The capacity of the ground flare is limited: 25,000 and 50,000 Btu/hour are common sizes. Normally, the ground flare is sized for 5 to 10% of the total capacity of the relief system. The ground flare is included to take care of the great majority of the relief incidents, about 95%, that are relatively small.

Ground flares are used to reduce the noise and light of elevated flares. Enclosing the turbulent burning zone eliminates the light, and employing multiple burners greatly reduces the noise. A typical ground flare is at least 15 decibels quieter than an elevated flare.

The elevated flare is reserved for emergencies. The ground flare is not an alternative to an elevated flare. It is an expensive added feature for good public relations.
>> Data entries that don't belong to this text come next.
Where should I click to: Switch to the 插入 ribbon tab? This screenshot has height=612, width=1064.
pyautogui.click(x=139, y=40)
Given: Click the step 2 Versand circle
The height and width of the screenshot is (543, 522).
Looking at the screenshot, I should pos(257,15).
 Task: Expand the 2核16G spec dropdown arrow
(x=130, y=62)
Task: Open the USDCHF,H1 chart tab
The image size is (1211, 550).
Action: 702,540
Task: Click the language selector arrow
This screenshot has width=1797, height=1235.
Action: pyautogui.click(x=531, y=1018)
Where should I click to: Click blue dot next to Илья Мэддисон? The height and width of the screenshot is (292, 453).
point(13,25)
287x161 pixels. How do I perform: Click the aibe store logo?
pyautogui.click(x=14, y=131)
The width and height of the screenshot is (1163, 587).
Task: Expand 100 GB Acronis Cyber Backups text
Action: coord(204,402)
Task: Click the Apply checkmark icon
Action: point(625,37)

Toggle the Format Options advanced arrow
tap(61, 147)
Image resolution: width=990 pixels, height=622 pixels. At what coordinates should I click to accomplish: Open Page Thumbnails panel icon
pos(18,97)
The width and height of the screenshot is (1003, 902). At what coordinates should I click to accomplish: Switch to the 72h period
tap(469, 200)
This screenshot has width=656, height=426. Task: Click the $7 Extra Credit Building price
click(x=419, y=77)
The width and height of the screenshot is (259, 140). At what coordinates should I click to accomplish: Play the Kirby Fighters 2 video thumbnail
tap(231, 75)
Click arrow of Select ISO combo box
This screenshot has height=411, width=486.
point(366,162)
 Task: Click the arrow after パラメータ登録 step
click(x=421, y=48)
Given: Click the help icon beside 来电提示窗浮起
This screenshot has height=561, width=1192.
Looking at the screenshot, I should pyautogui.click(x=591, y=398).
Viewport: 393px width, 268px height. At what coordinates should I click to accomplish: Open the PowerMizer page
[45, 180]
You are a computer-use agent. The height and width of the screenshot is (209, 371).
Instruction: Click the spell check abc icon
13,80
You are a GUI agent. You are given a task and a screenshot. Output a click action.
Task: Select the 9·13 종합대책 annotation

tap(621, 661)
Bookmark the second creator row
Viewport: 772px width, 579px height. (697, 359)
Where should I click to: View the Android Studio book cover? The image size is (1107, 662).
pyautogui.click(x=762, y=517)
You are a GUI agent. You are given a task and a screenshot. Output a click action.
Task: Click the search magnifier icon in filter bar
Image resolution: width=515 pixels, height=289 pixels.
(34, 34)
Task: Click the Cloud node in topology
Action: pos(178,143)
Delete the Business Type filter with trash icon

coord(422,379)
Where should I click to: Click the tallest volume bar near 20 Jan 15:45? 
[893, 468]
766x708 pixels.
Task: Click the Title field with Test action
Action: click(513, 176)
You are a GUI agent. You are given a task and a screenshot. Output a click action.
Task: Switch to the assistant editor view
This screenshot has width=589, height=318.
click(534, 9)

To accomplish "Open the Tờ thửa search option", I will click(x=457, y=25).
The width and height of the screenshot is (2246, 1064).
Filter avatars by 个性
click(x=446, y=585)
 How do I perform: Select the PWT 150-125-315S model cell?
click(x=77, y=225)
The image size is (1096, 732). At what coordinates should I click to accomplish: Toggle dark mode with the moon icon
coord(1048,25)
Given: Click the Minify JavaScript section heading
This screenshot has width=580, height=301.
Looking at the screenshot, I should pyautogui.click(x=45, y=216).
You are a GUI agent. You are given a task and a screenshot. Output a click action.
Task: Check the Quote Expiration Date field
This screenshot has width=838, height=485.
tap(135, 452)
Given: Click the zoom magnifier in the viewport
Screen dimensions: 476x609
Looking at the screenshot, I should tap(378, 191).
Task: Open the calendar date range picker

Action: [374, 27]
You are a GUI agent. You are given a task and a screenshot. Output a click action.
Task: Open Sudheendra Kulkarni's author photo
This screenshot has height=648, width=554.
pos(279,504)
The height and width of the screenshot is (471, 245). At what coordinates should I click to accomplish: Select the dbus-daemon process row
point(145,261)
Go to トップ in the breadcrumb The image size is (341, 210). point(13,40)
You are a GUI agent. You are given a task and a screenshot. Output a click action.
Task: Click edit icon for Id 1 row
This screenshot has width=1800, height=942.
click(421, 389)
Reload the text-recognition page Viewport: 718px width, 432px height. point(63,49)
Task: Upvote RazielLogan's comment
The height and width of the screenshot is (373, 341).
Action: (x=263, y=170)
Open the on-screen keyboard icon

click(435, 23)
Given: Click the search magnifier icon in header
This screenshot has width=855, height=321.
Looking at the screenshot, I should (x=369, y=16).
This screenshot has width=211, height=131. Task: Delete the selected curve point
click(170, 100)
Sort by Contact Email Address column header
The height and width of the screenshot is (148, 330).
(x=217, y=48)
The diversion water seal preferentially routes relief gas to the ground flare up to its maximum capacity, where it is burned quietly, smokelessly, and without visible flame. When the flow exceeds the capacity of the ground flare, the diversion seal automatically diverts the excess relief gas to the elevated flare. See Figure 1200-39.

The relief system is designed so that the ground flare can be shut down for maintenance. All relief streams are bypassed to the elevated flare, and there is no interruption in plant operation.

The ground flare is sized to minimize operation of the elevated flare. This requires a review of the controllable venting activities of the plants and their flow rate and frequency. This review is used to select the capacity of the ground flare from the maker’s standard capacities. Generally, the Company selects either 25,000 or 50,000 Btu/hour capacities.

Most of the Company’s experience has been with two main kinds of ground flares: cylindrical (John Zink), and rectangular (Flaregas). Figure 1200-26 shows a cylindrical ground flare. Figure 1200-27 shows a rectangular ground flare.

Cylindrical Ground Flare

Ground flares are not incinerators. They lack the residence time and mixing thoroughness to handle sour gas streams. Sour gas streams must be segregated and not burned in ground flares or there will be odor problems.